* [PROBLEM SET]:
1) List the roles given for Ioanida Costache in the Roma trauma text.
2) Continue the Roma trauma text from where it stops.

* [GIVEN TEXT]:
────
Ioanida Costache, a musician, videographer, and Roma activist that works to unravel a song-story tightly wound to Romani music, talked about the roma-trauma and how empathy might be the only way to heal it. 

“Ethnicity was something better to hide for me. My blood was rushing to my cheeks because I did not look like my Romanian friends. I learnt how to live like a reaction to a stereotype. 

Something unique about Roma trauma is that it was muted and destorted for centuries. What are the conditions that made me stay blind until 25 to the suffering of my own people?

Despite I am Roma, I learnt late about the Genocide of the World War 2. There was a rupture between myself and my ethnicity, I was shocked and appauled, I was ignorant of an event that could exterminate my own family.

Collective memory is beginning to fade. Testimony is important. By conjuring empathy, specificity, humanity, reigniting memory, breaking the culture of silence, we can make sure history is not repeating itself.

Healing recquires recognition, so we can recon reconciliation. Everything I do will afect you, everything you do will affect me. We have to ask ourselves: what do you carry forward?

Roma carry pain, but they cannot be the only ones carrying memory alive. 

Through music, indvidiual memory becomes collective, and that is essential to healing. In order for the wounds to heal, they should be attended, not ignored, brushed. The preservation of memory is important. It is impossible to heal from trauma without someone to care.

The stories we tell about Roma desperately need to change. The narrative has the power to constitute who we are.

Before healing comes hurt. An injury needs attention. It hurts me thinking of someone seeing my dad’s dark skin and judging him. We carry the burden of those we love, who are hurt. It is called empathy, and it is the only hope, the only way, as a society, to gradually heal.”
────
Saved data entries
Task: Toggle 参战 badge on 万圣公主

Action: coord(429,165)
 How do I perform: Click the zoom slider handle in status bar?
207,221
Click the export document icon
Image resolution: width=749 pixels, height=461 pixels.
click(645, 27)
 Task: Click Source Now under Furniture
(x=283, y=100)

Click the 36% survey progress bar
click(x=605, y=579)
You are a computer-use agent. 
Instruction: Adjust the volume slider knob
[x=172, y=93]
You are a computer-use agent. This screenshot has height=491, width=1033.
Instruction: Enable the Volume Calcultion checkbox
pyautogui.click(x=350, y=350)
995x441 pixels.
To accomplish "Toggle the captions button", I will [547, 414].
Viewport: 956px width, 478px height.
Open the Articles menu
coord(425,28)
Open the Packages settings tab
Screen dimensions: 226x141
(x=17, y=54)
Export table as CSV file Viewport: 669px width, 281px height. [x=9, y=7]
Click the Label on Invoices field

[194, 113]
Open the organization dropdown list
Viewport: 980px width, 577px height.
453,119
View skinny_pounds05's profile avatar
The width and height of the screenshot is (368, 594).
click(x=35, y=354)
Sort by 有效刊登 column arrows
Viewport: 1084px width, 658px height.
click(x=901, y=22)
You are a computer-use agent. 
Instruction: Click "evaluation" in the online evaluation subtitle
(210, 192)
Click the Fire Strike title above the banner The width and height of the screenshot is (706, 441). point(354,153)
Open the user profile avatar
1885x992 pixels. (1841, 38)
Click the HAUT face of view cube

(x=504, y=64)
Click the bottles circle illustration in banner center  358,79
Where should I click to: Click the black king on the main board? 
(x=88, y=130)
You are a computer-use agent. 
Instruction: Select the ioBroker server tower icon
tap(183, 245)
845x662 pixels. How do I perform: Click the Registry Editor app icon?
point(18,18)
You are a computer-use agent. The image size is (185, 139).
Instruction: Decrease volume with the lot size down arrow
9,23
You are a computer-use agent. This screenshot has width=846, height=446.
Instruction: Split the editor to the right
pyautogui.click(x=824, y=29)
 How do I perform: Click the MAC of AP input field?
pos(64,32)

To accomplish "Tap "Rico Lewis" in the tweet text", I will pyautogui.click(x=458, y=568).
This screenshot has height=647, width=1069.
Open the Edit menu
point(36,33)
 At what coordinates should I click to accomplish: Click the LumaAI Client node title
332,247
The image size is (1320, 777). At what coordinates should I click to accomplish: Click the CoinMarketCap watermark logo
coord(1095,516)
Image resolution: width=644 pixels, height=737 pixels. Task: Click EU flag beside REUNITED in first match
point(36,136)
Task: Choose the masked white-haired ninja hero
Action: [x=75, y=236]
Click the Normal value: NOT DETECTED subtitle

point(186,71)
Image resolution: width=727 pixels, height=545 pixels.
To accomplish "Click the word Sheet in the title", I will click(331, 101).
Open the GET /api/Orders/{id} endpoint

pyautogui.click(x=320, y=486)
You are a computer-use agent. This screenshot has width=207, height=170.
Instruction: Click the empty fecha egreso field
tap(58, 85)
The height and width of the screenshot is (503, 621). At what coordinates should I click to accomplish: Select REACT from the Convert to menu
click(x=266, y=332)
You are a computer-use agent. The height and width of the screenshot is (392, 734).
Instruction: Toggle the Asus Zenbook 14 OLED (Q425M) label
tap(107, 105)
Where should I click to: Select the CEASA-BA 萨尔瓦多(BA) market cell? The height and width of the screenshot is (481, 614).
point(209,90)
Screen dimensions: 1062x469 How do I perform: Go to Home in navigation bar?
────
* [PER-TASK ANSWERS]:
1) musician, videographer, Roma activist

2)
JENNIFER BRANDEL

From working for the Bahá’í faith and translating their religion into common language for other people to understand, to becoming a journalist and then a social entrepreneur advocating for public-power journalism, Jennifer Brandel follows a few lessons that might help everyone live and work better:

  • You can focus on healing broken systems or on creating new systems that heal;
  • Take a humble posture of learning that forces you to be a student (when you take a position of authority, you close yourself off to the world);
  • You have to be curious in a relationship. The deeper you listen, the more specifically you understand. Do listening that heals – with no agenda, no judgment.
  • Hold space for the other and be fully present. Mirror people, help reflect their narrative.

She also shared a few rules for action: 

  • If you don’t like what’s happening in a field, change the game by working outside the system. Don’t try to change the mind of an organization that you’re in.
  • Change the story: get people to join your cause and grow it together. 
  • Change the equation – activate networks to exercise that new power.